Windeln und Windelnwechseln gehören zum Alltag
Windeln (oder Pampers) und Windelnwechseln sind nicht gerade das schönste Kapitel aus dem Bereich Babypflege. Allerdings mit das Wichtigste, denn der Säugling ist durch seine Inkontinez auf Mama und Papa angewiesen.Während früher mangels Alternativen Stoffwindeln genutzt wurden, die nach Gebrach gewaschen wurden, werden heute eher sog. Hösschenwindeln bzw. Einwegwindeln verwendet.
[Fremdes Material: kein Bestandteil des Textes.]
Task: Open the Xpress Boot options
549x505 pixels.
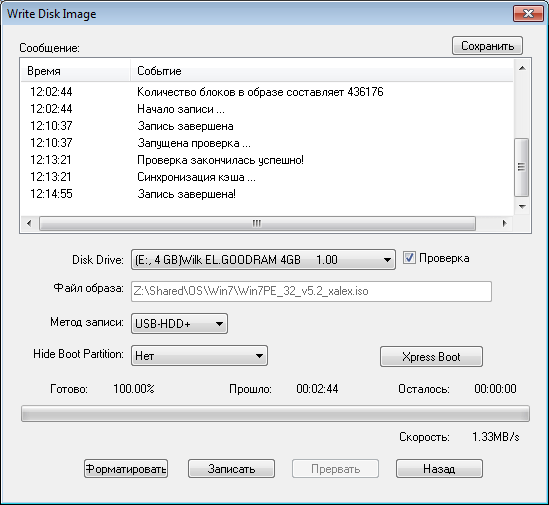Action: tap(431, 357)

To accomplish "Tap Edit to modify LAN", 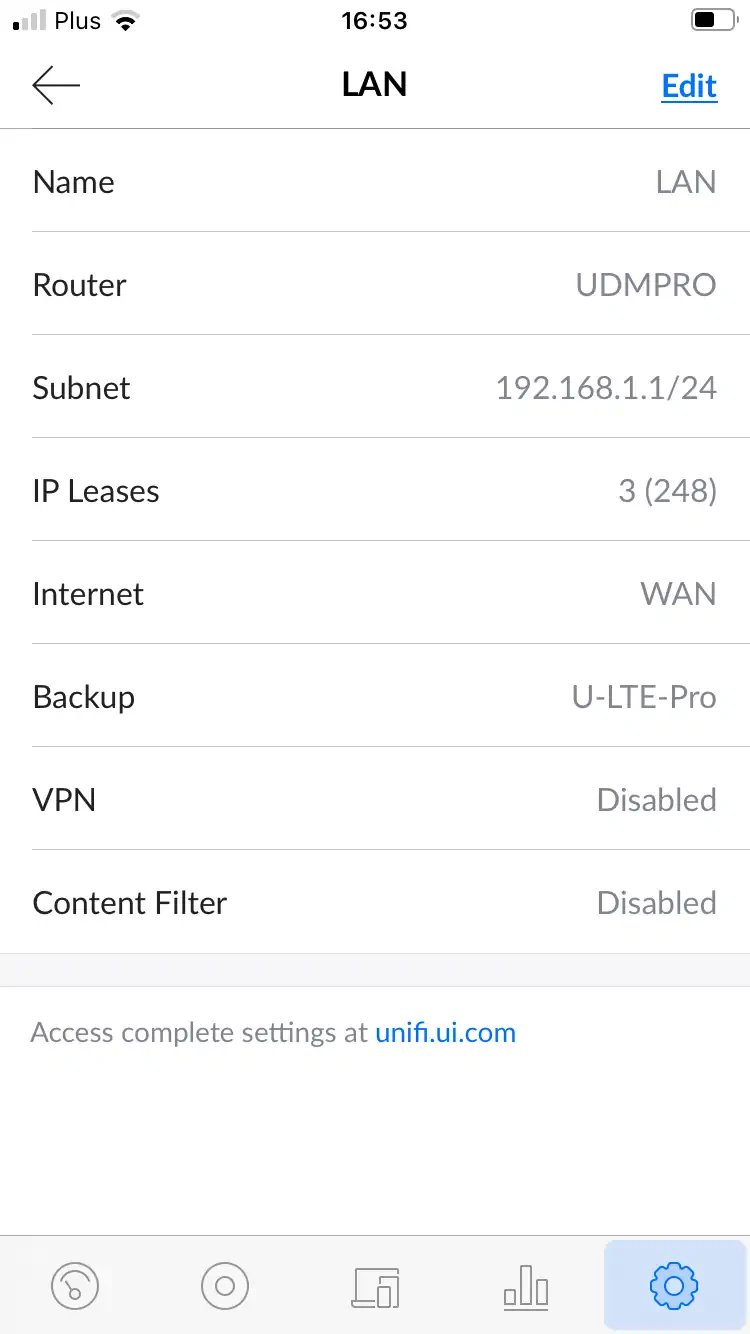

Wenn der Säugling gerade auf der Welt ist, wird Ihnen die Kinderkrankenschwester sicher zeigen, wie man das Baby wäscht, pflegt und sicher auch wie man Windeln wechselt. Es ist vielleicht etwas gewöhnungsbedürftig, da wir in der heutigen Zeit ja eher ein sehr schüchternes Verhältnis zu Körperflüssigkeiten und Ausscheidungen haben. Da trifft es sich gut, dass beim jungen Säugling, insbesondere wenn er noch gestillt wird, nicht wirklich etwas Abstossendes ausgeschieden wird. Insofern kann man sich langsam daran gewöhnen und wenn dann die ersten Glässchen zugefüttert werden, hat man schon den nächsten Schwierigkeitsgrad erreicht.
Aber auch da dürfte es den meisten Müttern und Vätern nicht schwer fallen, ihrem eigenen Nachwuchs die Windel zu wechseln. Kinderkrankenschwestern und Hebammen werden Ihnen sicherlich auch bei diesem Thema für Fragen zur Verfügung stehen und haben gute Tipps und Tricks auf Lager.